MAN starts sales of electric eTGX & eTGS

MAN Truck & Bus has announced sales have now begun for its first-ever heavy-duty electric trucks.

The manufacturer said some 600 order inquiries have already been received. The first 200 units are scheduled to roll out to selected customers as early as 2024, before production at MAN’s Munich plant starts in larger numbers from 2025 as orders ramp up.

With the eMobility Center, MAN said it laid the foundation for the development of the new eTGX and eTGS high-volume electric trucks at its Munich plant around two years ago and invested heavily in preparations for mixed production of diesel and electric trucks.

Some 50 prototypes have since been built. At MAN’s Nuremberg site, the company is investing around €100 million in setting up battery production.

“To achieve the 1.5-degree target of the Paris climate agreement, we as the commercial vehicle industry must do our part and sustainably reduce CO2 emissions,” said MAN executive board member, Friedrich Baumann. “Electric trucks are the key to achieving this.

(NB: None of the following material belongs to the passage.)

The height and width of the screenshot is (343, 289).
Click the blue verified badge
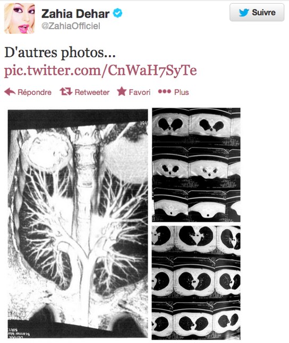click(x=117, y=13)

“As early as 2030, every second MAN truck registered in Europe is to be electric. However, for us to achieve this goal, a nationwide charging infrastructure is an absolute prerequisite,” he warned. “We therefore need a significantly accelerated expansion to at least 4000 megawatt charging points in Germany and 50,000 high-capacity and megawatt charging points in Europe by 2030.”

Inside the cabs, drivers of the eTGX and eTGS will be greeted by the familiar, driver-centric cockpit layout, supplemented by typical e-vehicle operating features such as the settings for optimum use of recuperation, which also covers the continuous brake function.

This can be operated both via the steering column lever on the right of the steering wheel, and via the selectable One-Pedal-Driving mode.

Here, recuperation kicks in with increasing intensity the more the driver reduces the pressure on the accelerator pedal. This allows a degree of driving speed adjustment without having to use the service brake, and at the same time feed kinetic energy from the vehicle back into the batteries.

The completely newly developed fully digital instrument cluster provides information on the state of charge of the batteries, energy consumption and energy recovery.